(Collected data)
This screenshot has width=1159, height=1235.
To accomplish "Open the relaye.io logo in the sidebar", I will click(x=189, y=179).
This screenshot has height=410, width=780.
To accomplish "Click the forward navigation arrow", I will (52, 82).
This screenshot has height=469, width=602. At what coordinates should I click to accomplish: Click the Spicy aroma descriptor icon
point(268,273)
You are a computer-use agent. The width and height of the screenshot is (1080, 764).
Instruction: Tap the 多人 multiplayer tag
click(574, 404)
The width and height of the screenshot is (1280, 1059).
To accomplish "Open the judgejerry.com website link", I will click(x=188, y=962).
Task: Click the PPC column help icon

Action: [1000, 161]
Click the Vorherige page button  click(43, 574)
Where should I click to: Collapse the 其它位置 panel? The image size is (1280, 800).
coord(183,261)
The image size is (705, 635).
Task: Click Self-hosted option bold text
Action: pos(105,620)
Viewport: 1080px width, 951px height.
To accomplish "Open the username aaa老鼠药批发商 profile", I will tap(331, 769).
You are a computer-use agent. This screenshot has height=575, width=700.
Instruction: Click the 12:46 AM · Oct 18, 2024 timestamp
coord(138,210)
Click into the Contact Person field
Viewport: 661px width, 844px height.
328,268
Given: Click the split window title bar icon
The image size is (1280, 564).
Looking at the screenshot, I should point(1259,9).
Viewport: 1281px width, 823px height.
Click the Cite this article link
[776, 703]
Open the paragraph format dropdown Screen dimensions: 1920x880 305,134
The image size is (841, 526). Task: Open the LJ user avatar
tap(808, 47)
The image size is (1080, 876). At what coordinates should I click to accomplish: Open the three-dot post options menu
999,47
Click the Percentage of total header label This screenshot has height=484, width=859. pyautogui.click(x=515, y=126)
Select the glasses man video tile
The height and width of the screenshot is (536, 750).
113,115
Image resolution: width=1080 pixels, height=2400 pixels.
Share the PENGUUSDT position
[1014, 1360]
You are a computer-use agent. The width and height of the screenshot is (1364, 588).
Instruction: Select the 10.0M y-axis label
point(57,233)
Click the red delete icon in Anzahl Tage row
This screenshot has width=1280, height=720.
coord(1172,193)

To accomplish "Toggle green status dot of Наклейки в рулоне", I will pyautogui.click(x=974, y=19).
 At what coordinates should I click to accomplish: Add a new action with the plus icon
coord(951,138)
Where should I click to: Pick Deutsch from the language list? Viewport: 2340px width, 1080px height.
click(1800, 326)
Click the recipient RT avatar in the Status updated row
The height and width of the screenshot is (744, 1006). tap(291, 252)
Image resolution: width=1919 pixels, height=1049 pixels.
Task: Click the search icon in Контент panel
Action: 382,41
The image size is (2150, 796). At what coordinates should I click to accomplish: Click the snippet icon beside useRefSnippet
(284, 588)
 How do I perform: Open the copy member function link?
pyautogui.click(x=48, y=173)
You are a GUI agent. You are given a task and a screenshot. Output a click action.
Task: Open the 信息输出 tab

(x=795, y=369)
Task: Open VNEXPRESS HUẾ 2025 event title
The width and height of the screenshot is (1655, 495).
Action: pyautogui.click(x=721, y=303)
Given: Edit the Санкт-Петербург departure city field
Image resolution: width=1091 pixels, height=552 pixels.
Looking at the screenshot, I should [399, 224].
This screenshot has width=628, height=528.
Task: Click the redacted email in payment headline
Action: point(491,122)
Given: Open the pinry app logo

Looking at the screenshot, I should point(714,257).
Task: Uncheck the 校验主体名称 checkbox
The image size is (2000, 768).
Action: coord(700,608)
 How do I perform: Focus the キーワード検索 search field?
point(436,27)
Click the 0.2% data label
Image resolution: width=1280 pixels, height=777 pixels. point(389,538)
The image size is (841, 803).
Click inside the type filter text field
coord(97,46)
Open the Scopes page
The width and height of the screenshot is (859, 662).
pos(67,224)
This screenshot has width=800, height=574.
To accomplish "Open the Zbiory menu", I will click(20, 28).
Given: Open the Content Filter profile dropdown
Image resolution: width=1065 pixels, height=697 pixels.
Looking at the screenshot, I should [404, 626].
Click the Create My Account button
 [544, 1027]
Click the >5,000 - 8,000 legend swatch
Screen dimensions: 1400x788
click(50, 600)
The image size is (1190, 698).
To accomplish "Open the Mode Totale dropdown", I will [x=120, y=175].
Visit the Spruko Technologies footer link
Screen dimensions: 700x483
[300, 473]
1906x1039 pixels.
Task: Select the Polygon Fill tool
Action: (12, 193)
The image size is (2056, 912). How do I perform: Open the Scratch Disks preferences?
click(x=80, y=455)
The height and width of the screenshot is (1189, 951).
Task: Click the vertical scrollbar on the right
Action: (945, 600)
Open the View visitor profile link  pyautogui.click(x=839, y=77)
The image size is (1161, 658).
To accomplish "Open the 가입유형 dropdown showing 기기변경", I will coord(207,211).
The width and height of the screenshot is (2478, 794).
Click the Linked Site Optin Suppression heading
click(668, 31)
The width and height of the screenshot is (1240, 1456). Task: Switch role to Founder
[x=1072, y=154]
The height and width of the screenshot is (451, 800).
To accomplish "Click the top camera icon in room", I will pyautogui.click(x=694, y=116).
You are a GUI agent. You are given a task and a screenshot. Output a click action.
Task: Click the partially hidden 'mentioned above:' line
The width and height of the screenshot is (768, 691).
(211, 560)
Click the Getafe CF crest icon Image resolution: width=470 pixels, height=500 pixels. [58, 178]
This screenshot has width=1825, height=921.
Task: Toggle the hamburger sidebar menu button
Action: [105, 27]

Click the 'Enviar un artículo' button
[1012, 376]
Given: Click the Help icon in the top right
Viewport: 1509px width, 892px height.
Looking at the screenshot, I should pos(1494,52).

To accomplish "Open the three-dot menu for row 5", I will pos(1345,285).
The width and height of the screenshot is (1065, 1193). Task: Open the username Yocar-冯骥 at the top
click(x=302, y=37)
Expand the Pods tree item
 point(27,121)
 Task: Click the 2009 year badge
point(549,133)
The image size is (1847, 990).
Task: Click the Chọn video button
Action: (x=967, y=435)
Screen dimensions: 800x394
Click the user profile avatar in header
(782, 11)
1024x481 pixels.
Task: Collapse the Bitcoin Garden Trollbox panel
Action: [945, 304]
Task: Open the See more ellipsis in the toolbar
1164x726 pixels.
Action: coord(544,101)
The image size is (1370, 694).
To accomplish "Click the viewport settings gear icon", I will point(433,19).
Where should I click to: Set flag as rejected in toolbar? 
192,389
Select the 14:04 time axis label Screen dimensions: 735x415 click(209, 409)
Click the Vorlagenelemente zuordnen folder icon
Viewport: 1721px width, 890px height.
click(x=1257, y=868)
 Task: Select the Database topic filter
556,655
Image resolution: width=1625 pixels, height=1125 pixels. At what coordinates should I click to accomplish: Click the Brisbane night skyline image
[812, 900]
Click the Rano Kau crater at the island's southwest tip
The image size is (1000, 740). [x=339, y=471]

» **Problem**: Copy out every entry again, exactly as it was given.

» **Answer area**:
This screenshot has width=1159, height=1235.
To accomplish "Open the relaye.io logo in the sidebar", I will click(x=189, y=179).
This screenshot has height=410, width=780.
To accomplish "Click the forward navigation arrow", I will (52, 82).
This screenshot has height=469, width=602. At what coordinates should I click to accomplish: Click the Spicy aroma descriptor icon
point(268,273)
You are a computer-use agent. The width and height of the screenshot is (1080, 764).
Instruction: Tap the 多人 multiplayer tag
click(574, 404)
The width and height of the screenshot is (1280, 1059).
To accomplish "Open the judgejerry.com website link", I will click(x=188, y=962).
Task: Click the PPC column help icon

Action: [1000, 161]
Click the Vorherige page button  click(43, 574)
Where should I click to: Collapse the 其它位置 panel? The image size is (1280, 800).
coord(183,261)
The image size is (705, 635).
Task: Click Self-hosted option bold text
Action: pos(105,620)
Viewport: 1080px width, 951px height.
To accomplish "Open the username aaa老鼠药批发商 profile", I will tap(331, 769).
You are a computer-use agent. This screenshot has height=575, width=700.
Instruction: Click the 12:46 AM · Oct 18, 2024 timestamp
coord(138,210)
Click into the Contact Person field
Viewport: 661px width, 844px height.
328,268
Given: Click the split window title bar icon
The image size is (1280, 564).
Looking at the screenshot, I should point(1259,9).
Viewport: 1281px width, 823px height.
Click the Cite this article link
[776, 703]
Open the paragraph format dropdown Screen dimensions: 1920x880 305,134
The image size is (841, 526). Task: Open the LJ user avatar
tap(808, 47)
The image size is (1080, 876). At what coordinates should I click to accomplish: Open the three-dot post options menu
999,47
Click the Percentage of total header label This screenshot has height=484, width=859. pyautogui.click(x=515, y=126)
Select the glasses man video tile
The height and width of the screenshot is (536, 750).
113,115
Image resolution: width=1080 pixels, height=2400 pixels.
Share the PENGUUSDT position
[1014, 1360]
You are a computer-use agent. The width and height of the screenshot is (1364, 588).
Instruction: Select the 10.0M y-axis label
point(57,233)
Click the red delete icon in Anzahl Tage row
This screenshot has width=1280, height=720.
coord(1172,193)

To accomplish "Toggle green status dot of Наклейки в рулоне", I will pyautogui.click(x=974, y=19).
 At what coordinates should I click to accomplish: Add a new action with the plus icon
coord(951,138)
Where should I click to: Pick Deutsch from the language list? Viewport: 2340px width, 1080px height.
click(1800, 326)
Click the recipient RT avatar in the Status updated row
The height and width of the screenshot is (744, 1006). tap(291, 252)
Image resolution: width=1919 pixels, height=1049 pixels.
Task: Click the search icon in Контент panel
Action: 382,41
The image size is (2150, 796). At what coordinates should I click to accomplish: Click the snippet icon beside useRefSnippet
(284, 588)
 How do I perform: Open the copy member function link?
pyautogui.click(x=48, y=173)
You are a GUI agent. You are given a task and a screenshot. Output a click action.
Task: Open the 信息输出 tab

(x=795, y=369)
Task: Open VNEXPRESS HUẾ 2025 event title
The width and height of the screenshot is (1655, 495).
Action: pyautogui.click(x=721, y=303)
Given: Edit the Санкт-Петербург departure city field
Image resolution: width=1091 pixels, height=552 pixels.
Looking at the screenshot, I should [399, 224].
This screenshot has width=628, height=528.
Task: Click the redacted email in payment headline
Action: point(491,122)
Given: Open the pinry app logo

Looking at the screenshot, I should point(714,257).
Task: Uncheck the 校验主体名称 checkbox
The image size is (2000, 768).
Action: coord(700,608)
 How do I perform: Focus the キーワード検索 search field?
point(436,27)
Click the 0.2% data label
Image resolution: width=1280 pixels, height=777 pixels. point(389,538)
The image size is (841, 803).
Click inside the type filter text field
coord(97,46)
Open the Scopes page
The width and height of the screenshot is (859, 662).
pos(67,224)
This screenshot has width=800, height=574.
To accomplish "Open the Zbiory menu", I will click(20, 28).
Given: Open the Content Filter profile dropdown
Image resolution: width=1065 pixels, height=697 pixels.
Looking at the screenshot, I should [404, 626].
Click the Create My Account button
 [544, 1027]
Click the >5,000 - 8,000 legend swatch
Screen dimensions: 1400x788
click(50, 600)
The image size is (1190, 698).
To accomplish "Open the Mode Totale dropdown", I will [x=120, y=175].
Visit the Spruko Technologies footer link
Screen dimensions: 700x483
[300, 473]
1906x1039 pixels.
Task: Select the Polygon Fill tool
Action: (12, 193)
The image size is (2056, 912). How do I perform: Open the Scratch Disks preferences?
click(x=80, y=455)
The height and width of the screenshot is (1189, 951).
Task: Click the vertical scrollbar on the right
Action: (945, 600)
Open the View visitor profile link  pyautogui.click(x=839, y=77)
The image size is (1161, 658).
To accomplish "Open the 가입유형 dropdown showing 기기변경", I will coord(207,211).
The width and height of the screenshot is (2478, 794).
Click the Linked Site Optin Suppression heading
click(668, 31)
The width and height of the screenshot is (1240, 1456). Task: Switch role to Founder
[x=1072, y=154]
The height and width of the screenshot is (451, 800).
To accomplish "Click the top camera icon in room", I will pyautogui.click(x=694, y=116).
You are a GUI agent. You are given a task and a screenshot. Output a click action.
Task: Click the partially hidden 'mentioned above:' line
The width and height of the screenshot is (768, 691).
(211, 560)
Click the Getafe CF crest icon Image resolution: width=470 pixels, height=500 pixels. [58, 178]
This screenshot has width=1825, height=921.
Task: Toggle the hamburger sidebar menu button
Action: [105, 27]

Click the 'Enviar un artículo' button
[1012, 376]
Given: Click the Help icon in the top right
Viewport: 1509px width, 892px height.
Looking at the screenshot, I should pos(1494,52).

To accomplish "Open the three-dot menu for row 5", I will pos(1345,285).
The width and height of the screenshot is (1065, 1193). Task: Open the username Yocar-冯骥 at the top
click(x=302, y=37)
Expand the Pods tree item
 point(27,121)
 Task: Click the 2009 year badge
point(549,133)
The image size is (1847, 990).
Task: Click the Chọn video button
Action: (x=967, y=435)
Screen dimensions: 800x394
Click the user profile avatar in header
(782, 11)
1024x481 pixels.
Task: Collapse the Bitcoin Garden Trollbox panel
Action: [945, 304]
Task: Open the See more ellipsis in the toolbar
1164x726 pixels.
Action: coord(544,101)
The image size is (1370, 694).
To accomplish "Click the viewport settings gear icon", I will point(433,19).
Where should I click to: Set flag as rejected in toolbar? 
192,389
Select the 14:04 time axis label Screen dimensions: 735x415 click(209, 409)
Click the Vorlagenelemente zuordnen folder icon
Viewport: 1721px width, 890px height.
click(x=1257, y=868)
 Task: Select the Database topic filter
556,655
Image resolution: width=1625 pixels, height=1125 pixels. At what coordinates should I click to accomplish: Click the Brisbane night skyline image
[812, 900]
Click the Rano Kau crater at the island's southwest tip
The image size is (1000, 740). [x=339, y=471]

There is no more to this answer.